[RECORDS FOR PROCESSING]

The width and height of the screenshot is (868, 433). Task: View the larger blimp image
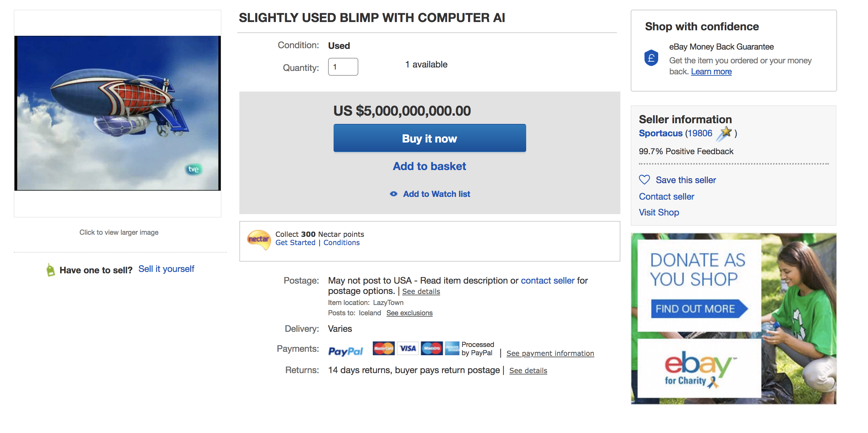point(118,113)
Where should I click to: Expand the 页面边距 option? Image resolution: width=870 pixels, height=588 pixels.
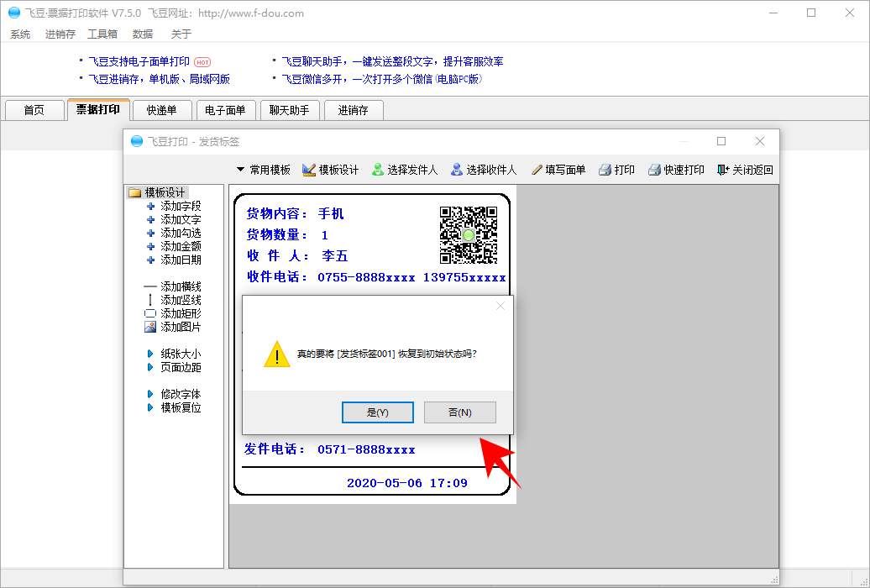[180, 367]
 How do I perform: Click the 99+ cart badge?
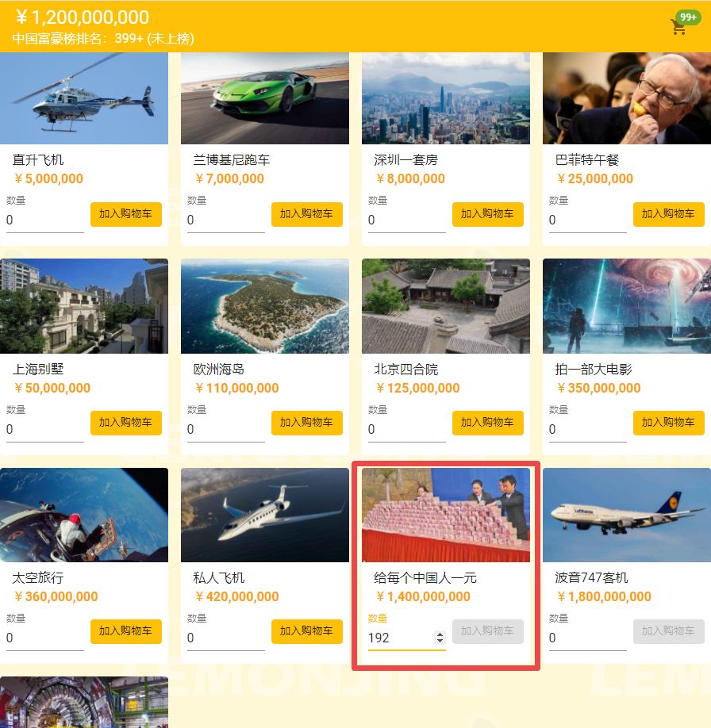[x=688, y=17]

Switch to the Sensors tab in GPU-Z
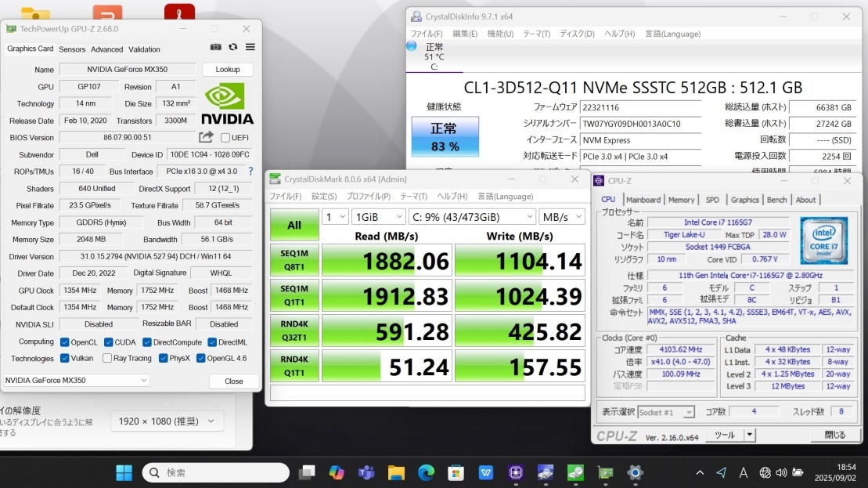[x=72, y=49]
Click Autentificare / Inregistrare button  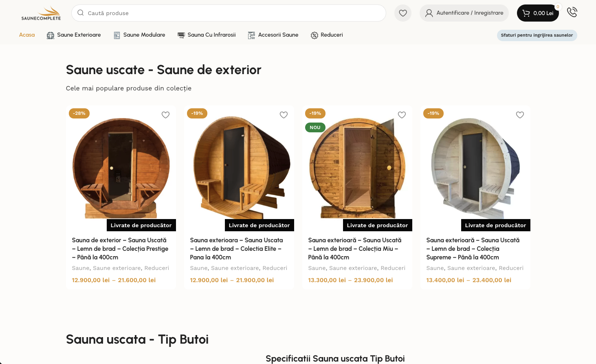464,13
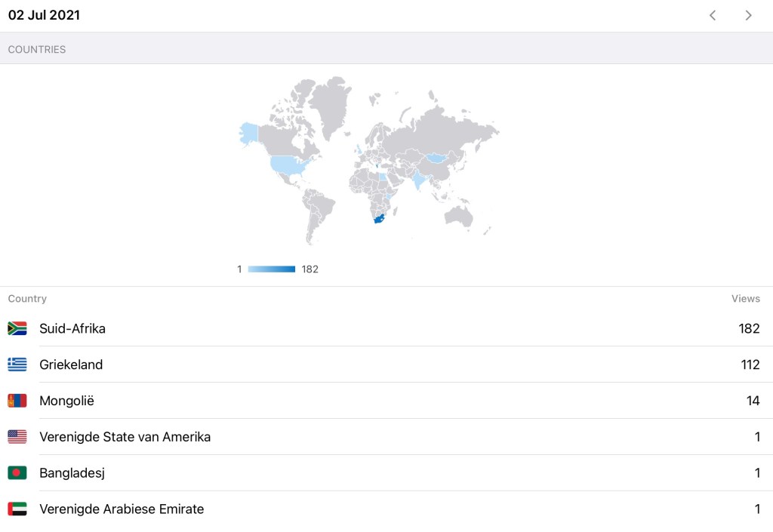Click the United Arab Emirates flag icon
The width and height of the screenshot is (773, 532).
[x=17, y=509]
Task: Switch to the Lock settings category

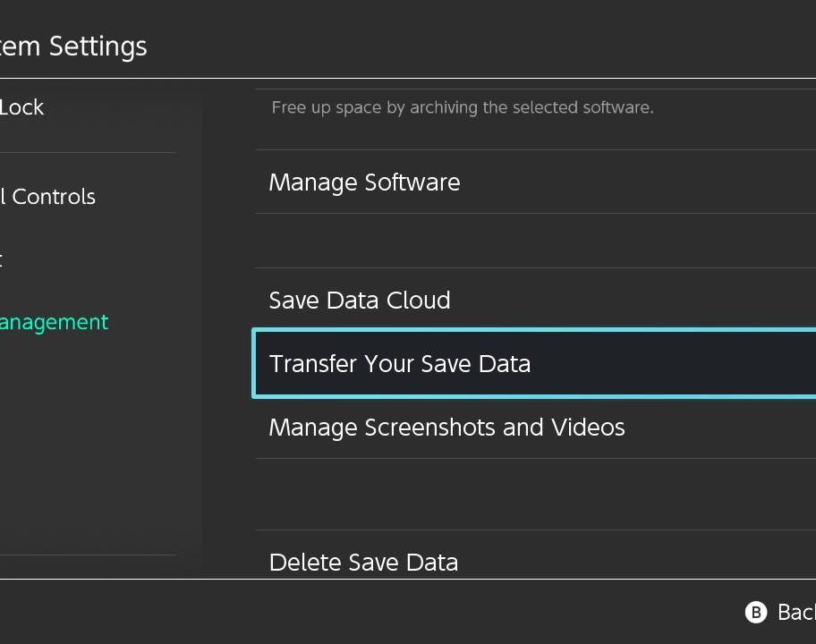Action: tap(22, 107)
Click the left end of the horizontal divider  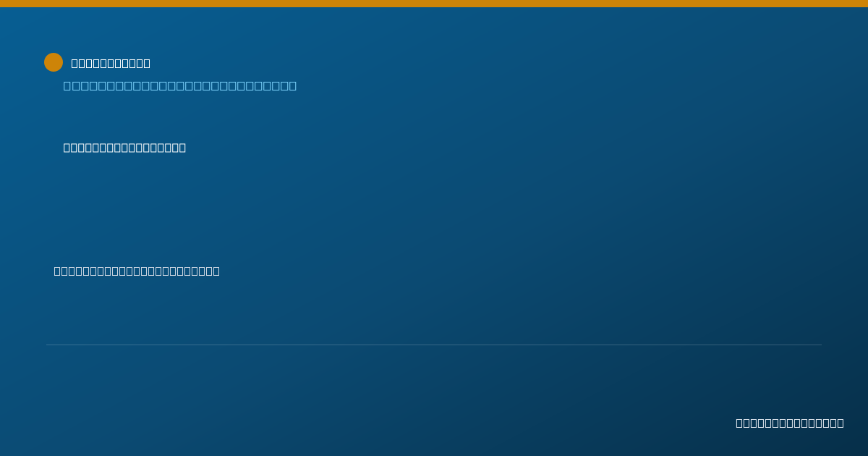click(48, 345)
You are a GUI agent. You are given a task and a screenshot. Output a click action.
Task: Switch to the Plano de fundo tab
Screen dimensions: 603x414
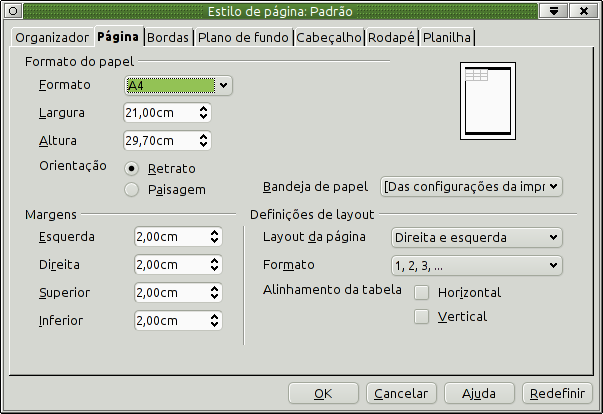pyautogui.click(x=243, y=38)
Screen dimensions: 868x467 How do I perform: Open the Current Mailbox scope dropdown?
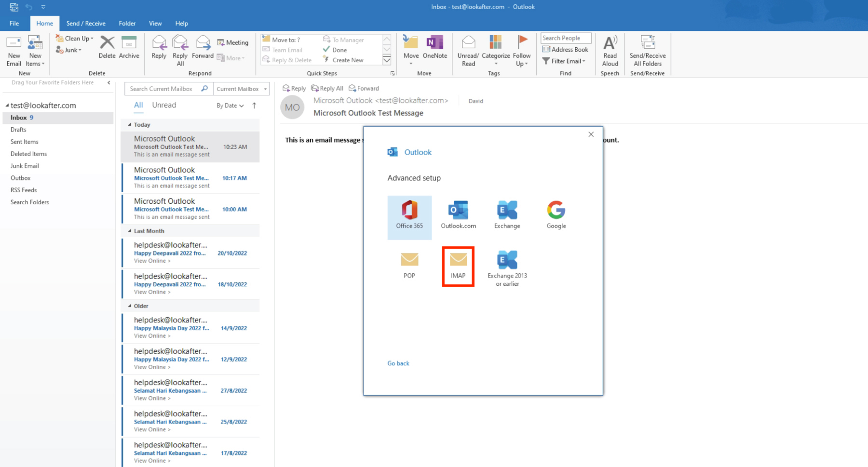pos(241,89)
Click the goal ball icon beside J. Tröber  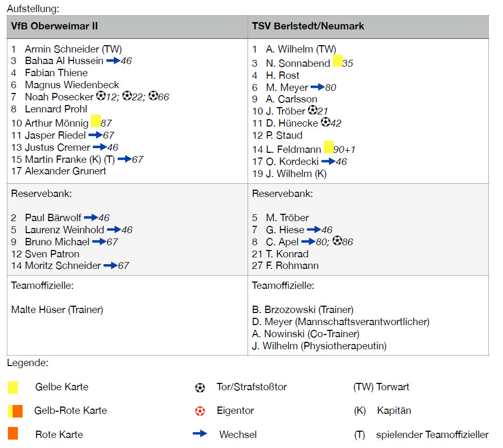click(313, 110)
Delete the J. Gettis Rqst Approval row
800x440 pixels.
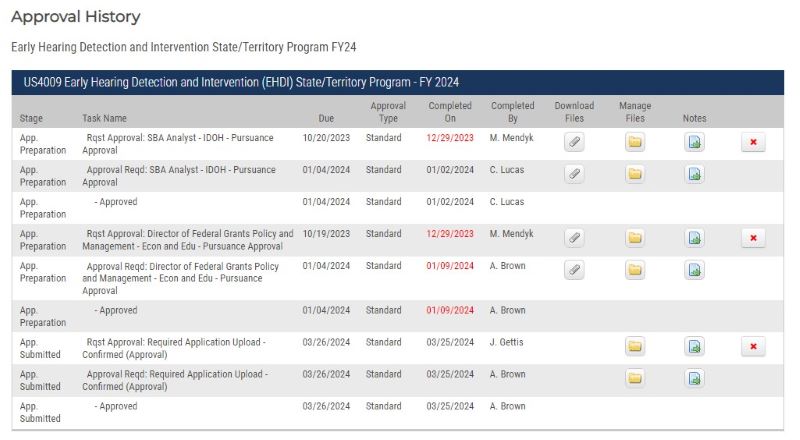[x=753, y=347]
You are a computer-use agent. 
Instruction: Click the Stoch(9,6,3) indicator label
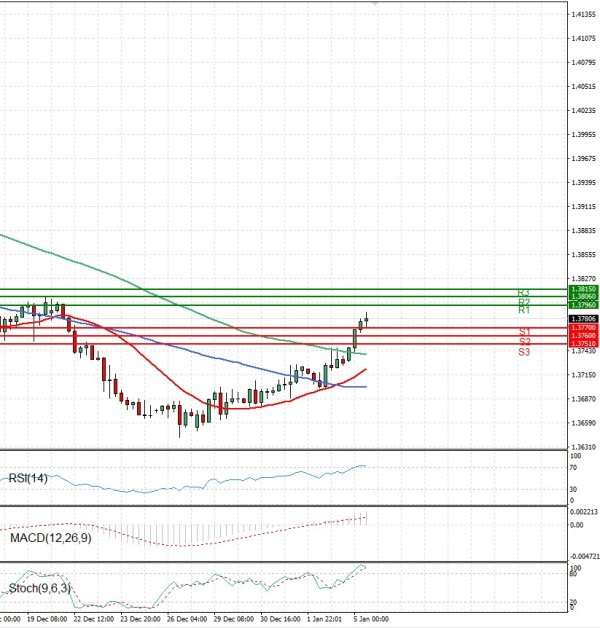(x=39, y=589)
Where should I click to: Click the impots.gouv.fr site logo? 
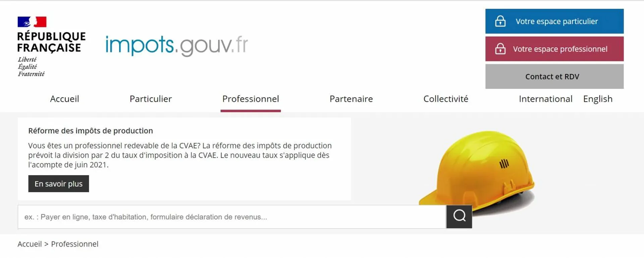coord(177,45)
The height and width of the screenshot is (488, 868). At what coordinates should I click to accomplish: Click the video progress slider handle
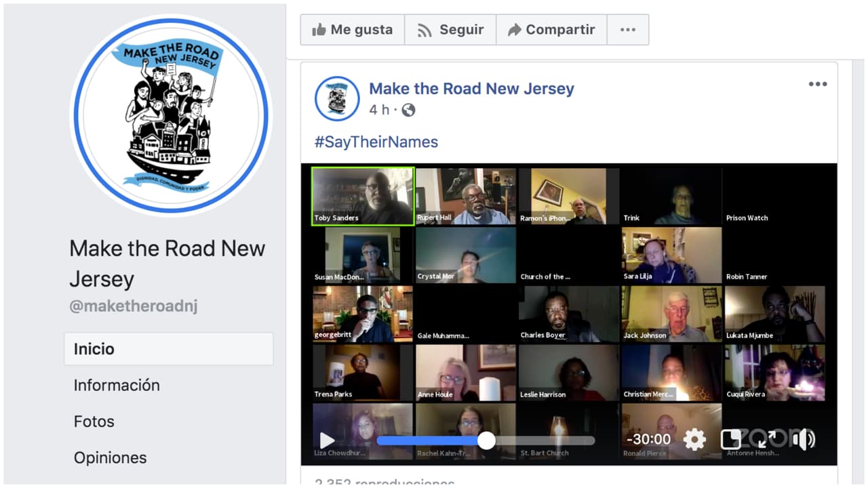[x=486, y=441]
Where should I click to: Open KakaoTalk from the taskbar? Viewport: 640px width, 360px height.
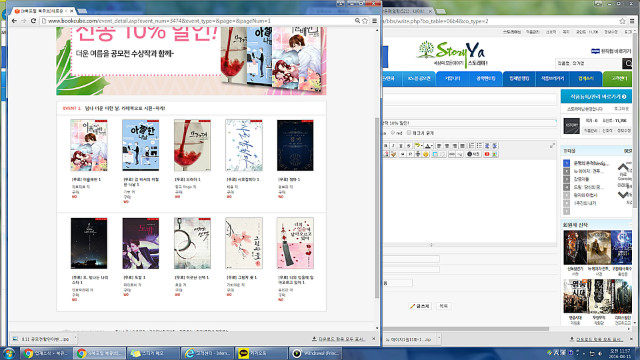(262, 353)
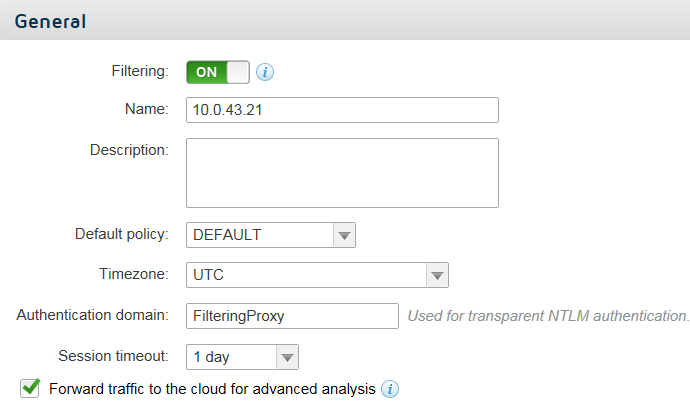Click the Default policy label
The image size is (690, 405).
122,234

[/RECORDS FOR PROCESSING]

● **TASK STATEMENT**: Once you find the line that contains "Instruction: Click the", give it again along with every later line through the end of the data, word for word, minus the pictures.

● **ANSWER SECTION**:
Instruction: Click the Stoch(9,6,3) indicator label
(x=39, y=589)
Where should I click to: Click the impots.gouv.fr site logo? 
coord(177,45)
The height and width of the screenshot is (488, 868). At what coordinates should I click to accomplish: Click the video progress slider handle
[x=486, y=441]
Where should I click to: Open KakaoTalk from the taskbar? Viewport: 640px width, 360px height.
(262, 353)
Click the Default policy label
The image size is (690, 405).
122,234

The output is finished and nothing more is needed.